The Plight of the Philosopher

As a philosopher, you're trained to pick apart arguments and spot their logical errors. To point those out, you use various techniques, one of my favorite of which is to construct an argument making the same error but where the error will be more easily spotted. So, when I saw this:

"Tyler Cowen is not an authority on Austrian economics because (hey, guess what!) he's NOT an Austrian economist."

over at The Curious Capitalist, I was tempted to post something like, "So, famed astronomer X cannot be an expert on flat-earth theory because he's not a flat-earth theorist?"

But then I stopped, because I knew I'd get two main reactions:

"Ah, so Callahan says Cowen is an authority an Austrian economics," or

"Ah, so Callahan admits Austrian economics is like flat-earth theories!"

Now, no trained philosopher would ever read my argument that way.
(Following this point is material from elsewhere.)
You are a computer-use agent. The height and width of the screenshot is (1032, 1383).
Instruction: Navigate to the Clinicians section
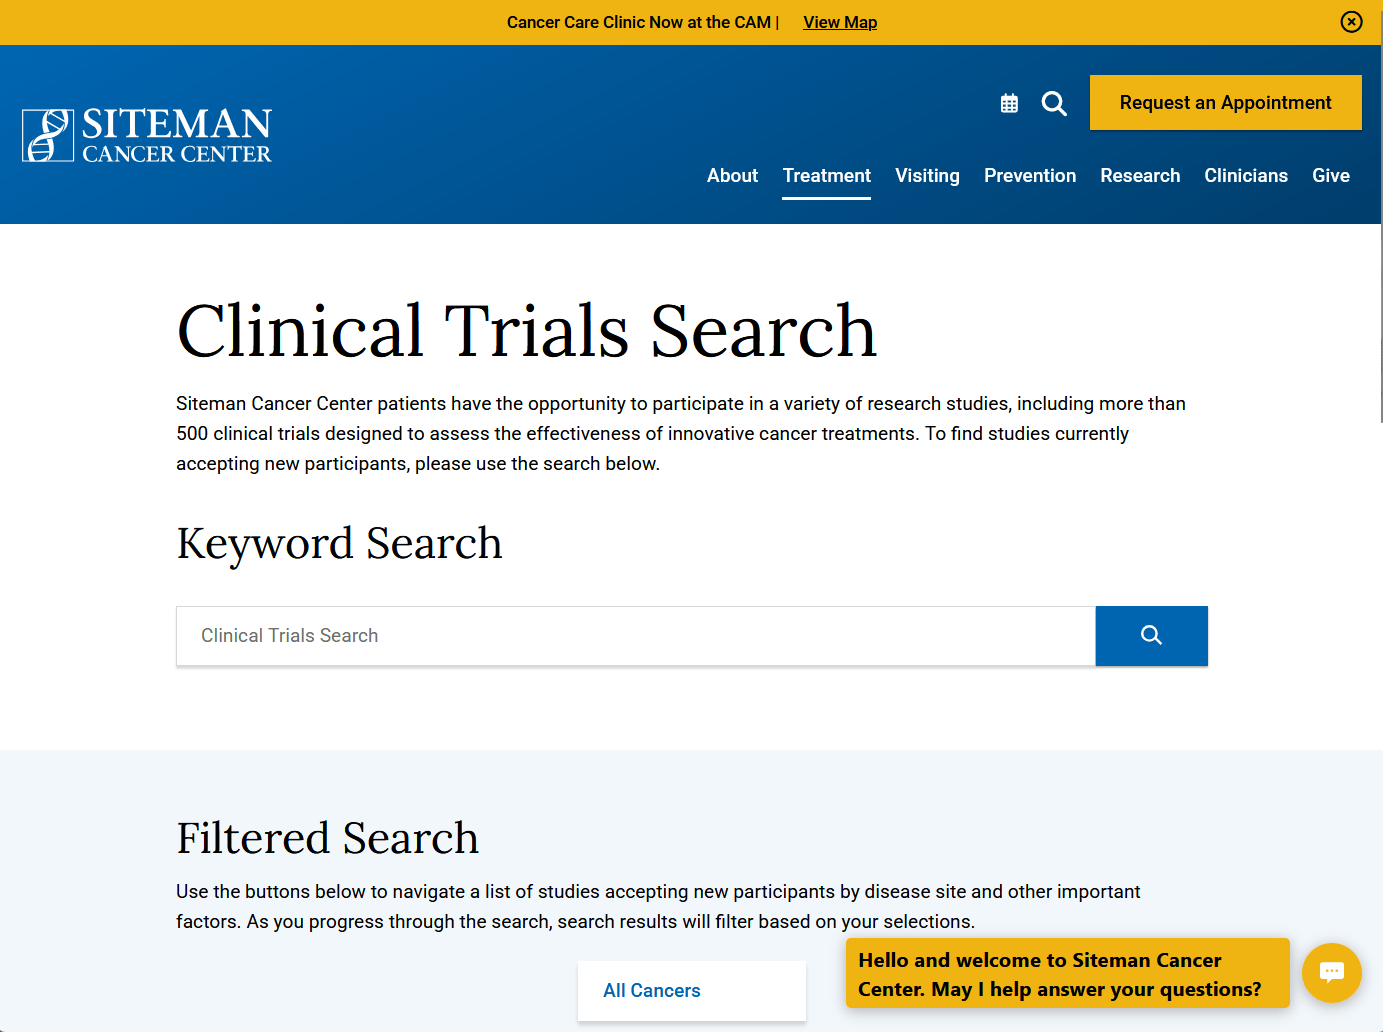(x=1245, y=176)
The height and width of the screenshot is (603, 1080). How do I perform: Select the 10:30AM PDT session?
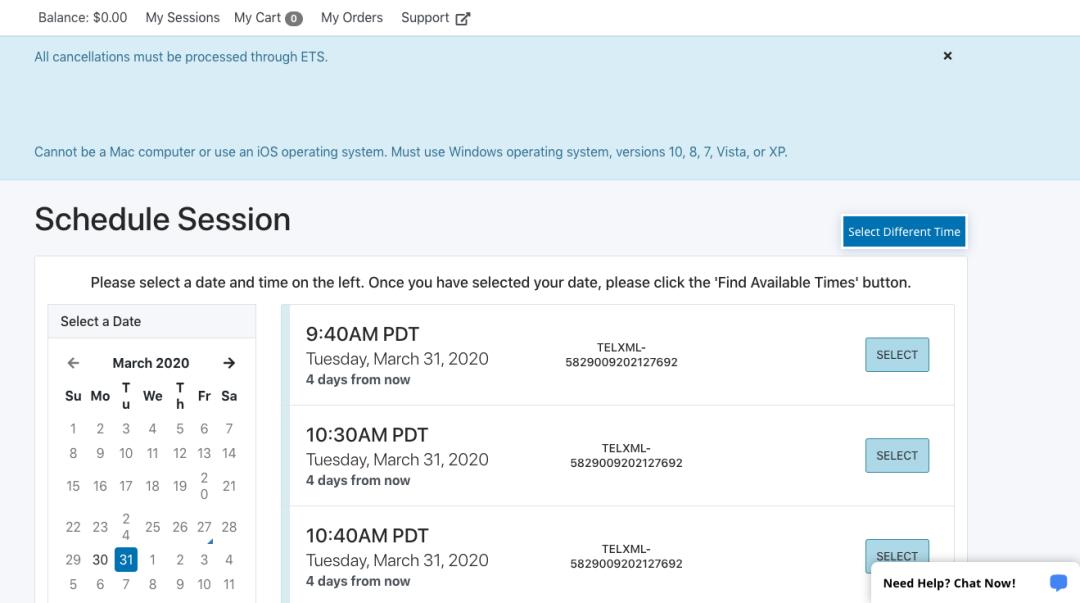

She would know that the analogy is between the argument forms, not between Cowen and X or Austrians and flat earthers. But, man oh man, I've had dozens of similar arguments misread by casual blog commentators!


  1. So, you admit that casual blog commentators are members of the flat earth society?


  2. You're still bitter about the reception your book on the irrational voter got.

  3. I am tempted to say something like "Seems like quite a bit of an effort, simply to inspire Adam Gurri to make precisely your point for you over there, with a link back to here."

    But I decline, because I think I'll be misunderstood.

  4. @Tokyo Tom

    Yeah, it was an obvious joke...but somehow I couldn't resist making it.